Membuktikan keseriusannya, Menteri Mochamad langsung memanggil salahseorang Direktur Jenderal di lingkungan Kementerian PU dan Perumahan Rakyat nya sembari meminta serius menyikapi aspirasi yang disampaikan Bupati Irfendi itu. Selain itu Menteri juga meminta stafnya turun ke Kabupaten Limapuluh Kota untuk melihat kondisi lapangan dan menyusun langkah-langkah kongkrit yang harus dilakukan. “Saya akan memerintahkan staf pada Kementerian PU dan Perumahan Rakyat untuk turun dan menyusun langkah kongkrit. Agar tidak menjadi langganan banjir lagi, barangkali  sungai-sungai yang ada di Pangkalan perlu dinormalisasi,” ujar Mochamad di hadapan Bupati Irfendi dalam suasana penuh keakraban.

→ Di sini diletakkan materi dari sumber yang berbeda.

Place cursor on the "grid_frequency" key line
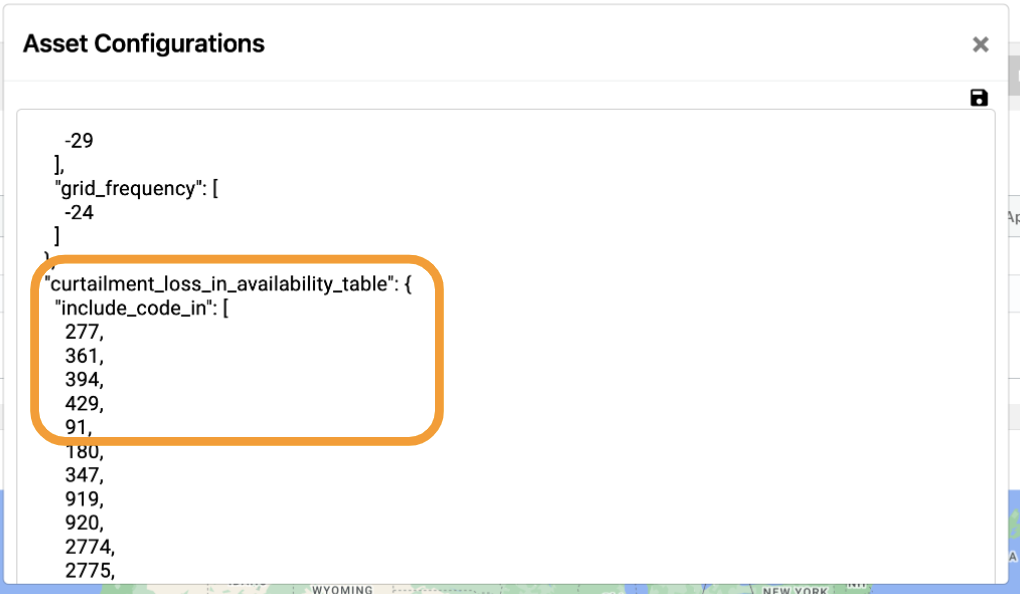This screenshot has width=1020, height=594. (x=137, y=189)
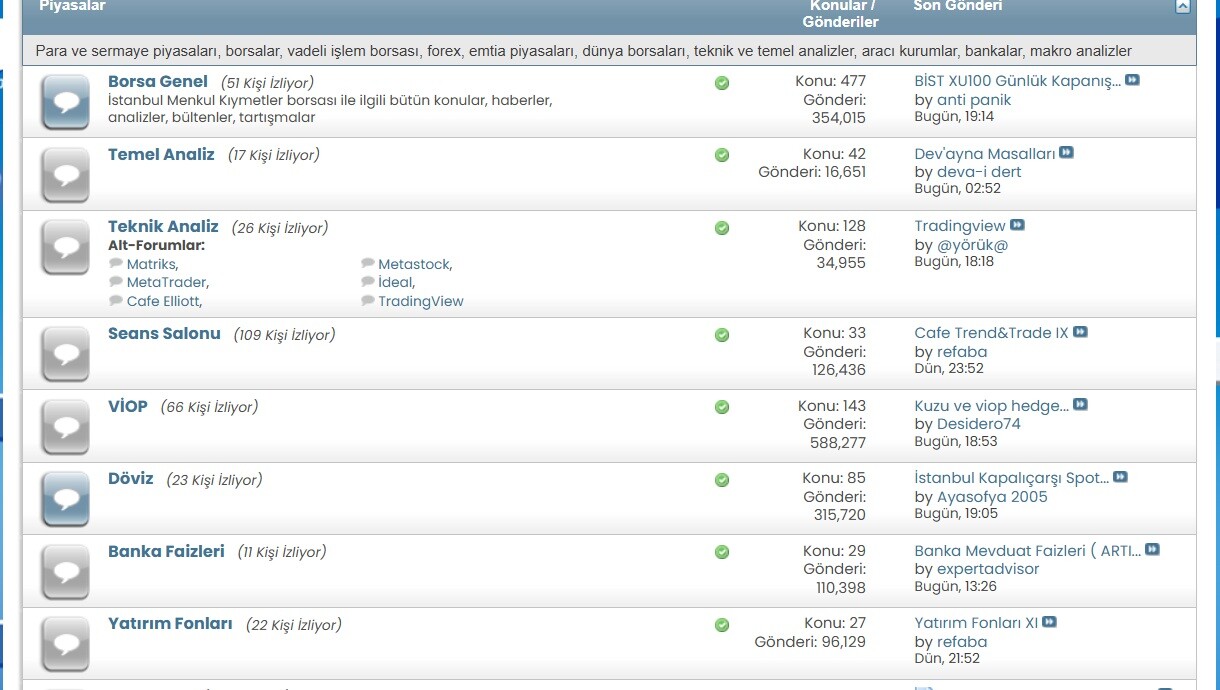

Selain normalisasi sungai, menteri bersama stafnya juga menyebut upaya lain dalam mengatasi persoalan banjir itu juga bisa berupa peledakan batu pisok yang membuat penyempitan pada aliran Sungai Batang Sinamar di Pangkalan. Pada tempat terpisah Bupati Irfendi kepada wartawan mengaku sangat gembira persoalan banjir yang senantiasa menghantui sejumlah wilayah di daerahnya, terutama Kecamatan Pangkalan Kotobaru mendapat perhatian serius dari Menteri Mochamad. Menurut dia, Mentri Mochamad sangat responsif dengan masalah Limapuluh Kota yang dikadukannya. “Saya sangat gembira karena harapan kami untuk penanganan masalah banjir yang hampir setiap tahun mendera Kabupaten Limapuluh Kota mendapat respon langsung dari pak Menteri PU dan Perumahan Rakyat. Lebih menggembirakannya Pak Menteri langsung memerintahkan stafnya untuk turun dan menyusun langkah kongkrit penanganan bencana alam tersebut,” ungkap Irfendi.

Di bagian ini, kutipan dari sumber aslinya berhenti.